Just a few years ago it seemed like Las Colinas was nearly invincible. Now, fast forward to 2010 and the unthinkable is taking place: a Four Seasons hotel heading toward foreclosure.
The Latest Casualty in the Dallas Commercial Foreclosure Crisis
With a mounting $183 million in debt, the Four Seasons is just the latest casualty in the Dallas commercial real estate market. This pristine property, which is also the site of the annual Byron Nelson golf tournament, is owned by Bently Forbes, who missed a scheduled loan payment in November and is hoping the lender will either decrease the interest rate on the loan or renegotiate lower loan terms.
Bently Forbes owns three other blue chip properties in the Dallas-Fort Worth area, including the Preston Commons Shopping Center, the Sterling Plaza and Park Center. Although the Four Seasons is a separate entity from these other properties, it is estimated that the cost of a Chapter 11 bankruptcy could cost nearly $100,000.
Blue Chip Properties at Risk
Many Dallas commercial real estate experts are not surprised to find that many blue chip properties are heading toward foreclosure, given the fact that property taxes for commercial real estate properties were due in January; this could mean that many property owners simply can’t make these tax payments due to the downshift in the economy in 2009. The struggle to pay property taxes could mean disaster for many Dallas commercial real estate properties.

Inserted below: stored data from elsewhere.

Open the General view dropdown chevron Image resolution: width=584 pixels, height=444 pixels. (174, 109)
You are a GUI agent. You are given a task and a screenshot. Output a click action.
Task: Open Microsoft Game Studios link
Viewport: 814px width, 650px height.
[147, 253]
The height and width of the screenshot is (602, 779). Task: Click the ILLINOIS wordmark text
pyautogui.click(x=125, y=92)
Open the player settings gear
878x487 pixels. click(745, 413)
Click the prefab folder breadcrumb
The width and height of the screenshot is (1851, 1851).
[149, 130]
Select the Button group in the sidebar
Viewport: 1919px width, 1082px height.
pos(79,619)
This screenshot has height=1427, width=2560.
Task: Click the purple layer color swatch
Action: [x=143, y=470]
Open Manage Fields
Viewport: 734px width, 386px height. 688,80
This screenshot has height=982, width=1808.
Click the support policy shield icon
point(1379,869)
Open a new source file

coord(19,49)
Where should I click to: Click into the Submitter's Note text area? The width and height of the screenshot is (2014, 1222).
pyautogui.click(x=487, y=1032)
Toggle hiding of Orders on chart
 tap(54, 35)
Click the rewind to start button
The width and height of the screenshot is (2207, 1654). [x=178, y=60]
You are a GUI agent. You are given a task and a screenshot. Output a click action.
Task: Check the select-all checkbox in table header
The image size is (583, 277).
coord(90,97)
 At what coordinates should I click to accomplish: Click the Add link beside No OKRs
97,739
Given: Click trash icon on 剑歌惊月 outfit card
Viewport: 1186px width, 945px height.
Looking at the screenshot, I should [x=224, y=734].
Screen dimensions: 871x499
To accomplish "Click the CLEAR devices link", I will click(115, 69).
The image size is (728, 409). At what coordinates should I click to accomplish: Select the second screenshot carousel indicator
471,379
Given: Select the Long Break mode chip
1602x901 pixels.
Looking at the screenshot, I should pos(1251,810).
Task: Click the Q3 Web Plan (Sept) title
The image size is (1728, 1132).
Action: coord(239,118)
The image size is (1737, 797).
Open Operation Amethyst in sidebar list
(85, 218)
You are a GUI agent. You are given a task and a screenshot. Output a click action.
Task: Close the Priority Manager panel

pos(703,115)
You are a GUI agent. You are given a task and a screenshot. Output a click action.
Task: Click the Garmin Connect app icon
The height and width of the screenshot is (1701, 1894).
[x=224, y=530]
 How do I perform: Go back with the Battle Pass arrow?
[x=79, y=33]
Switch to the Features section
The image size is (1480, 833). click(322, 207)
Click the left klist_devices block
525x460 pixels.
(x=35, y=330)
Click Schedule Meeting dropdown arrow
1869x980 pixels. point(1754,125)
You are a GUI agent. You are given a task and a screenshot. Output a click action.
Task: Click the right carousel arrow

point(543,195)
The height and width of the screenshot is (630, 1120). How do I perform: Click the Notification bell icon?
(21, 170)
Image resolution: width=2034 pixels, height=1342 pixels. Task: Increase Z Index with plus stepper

Another famed property that is experiencing its own set of problems in the Mosaic in downtown Dallas. This property had original mortgages totaling $66.5 million.
The Mounting Commercial Property Debt in Dallas
The foreclosed properties in Dallas currently have more than $900 million in debt, and include properties such as office buildings, shopping centers, hotels and warehouses. There are currently 250 Dallas commercial properties in foreclosure, and that number is expected to continue climbing throughout 2010 before leveling off sometime next year.